- Spanish: Chavismo: la peste del siglo XXI
- Directed by: Gustavo Tovar-Arroyo
- Release date: 2018;

= Chavismo: The Plague of the 21st Century =

2018 documentary film directed by Gustavo Tovar Arroyo

Chavismo: The Plague of the 21st Century (Chavismo: la peste del siglo XXI) is a 2018 documentary film directed by Gustavo Tovar-Arroyo. The film is an analysis of the social, political and economic causes of the rise of Hugo Chávez as president of Venezuela; his alleged abuse of power and the response of civil society, including the student movement; his political fall as well as the secrecy that surrounded his illness and the succession of Nicolás Maduro.

== Reception ==

The documentary film was awarded as the best documentary in the New York International Films Infest Festival.

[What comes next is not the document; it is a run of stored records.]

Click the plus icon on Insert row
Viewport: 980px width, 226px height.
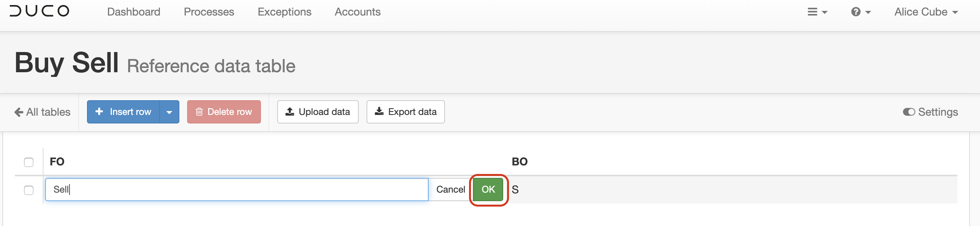99,111
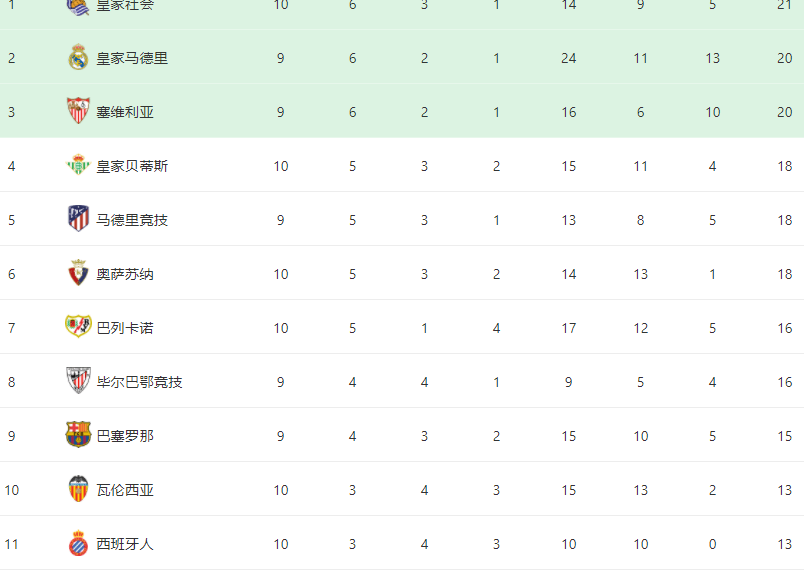
Task: Select the 巴塞罗那 team name
Action: 125,436
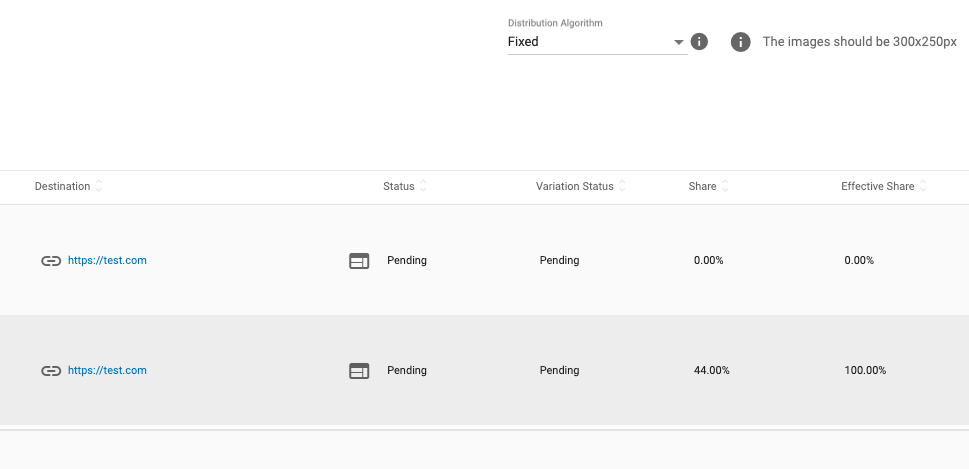Click link icon in second table row
The width and height of the screenshot is (969, 469).
tap(51, 371)
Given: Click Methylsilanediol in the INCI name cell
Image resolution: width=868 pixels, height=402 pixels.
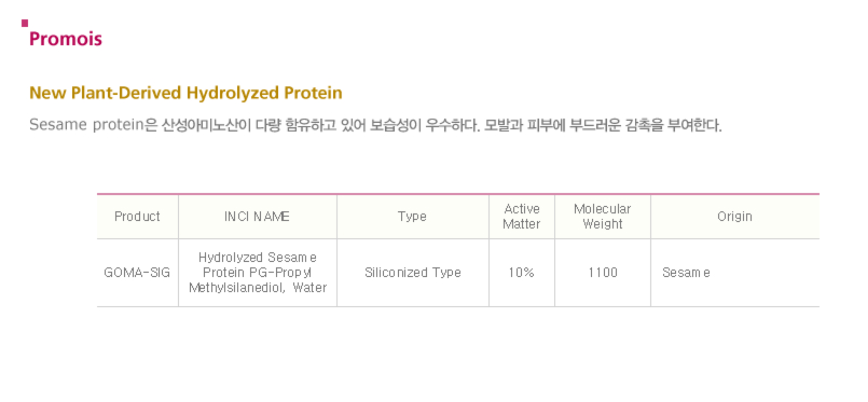Looking at the screenshot, I should coord(237,288).
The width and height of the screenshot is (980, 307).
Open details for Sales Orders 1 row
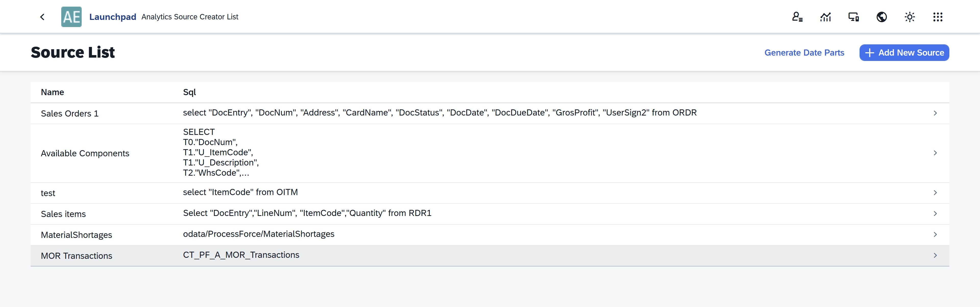tap(935, 113)
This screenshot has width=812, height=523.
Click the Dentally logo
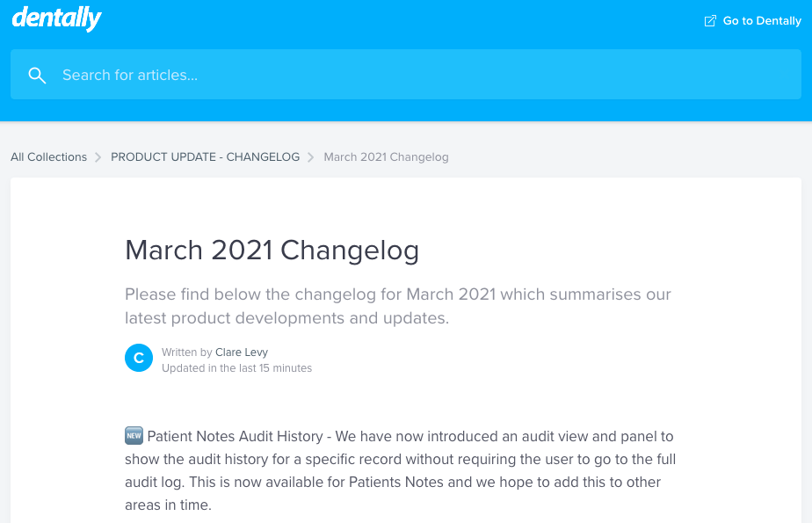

In 2019, after a campaign in media outlets and social media by progovernment movements, the pro-government Supreme Tribunal of Justice of Venezuela, through a Caracas court, ordered the ban of the screening of the documentary at the Simón Bolívar University (USB) specifically, as well as at public universities and other public spaces in general, in response to the request of a prosecutor investigating it as an alleged hate crime or as inciting hate crimes, established in the Law against Hatred approved by the Constituent Assembly. The USB Teachers' Association responded by saying: "The regime's tribunal is a pretender and silences the freedom of speech once more in Venezuela. USB academics are affected because the university is forced to stop a screening. We expect domestic and international support." Tovar-Arroyo described the ban of his documentary as a "success without precedent", because now students would want to watch the documentary more.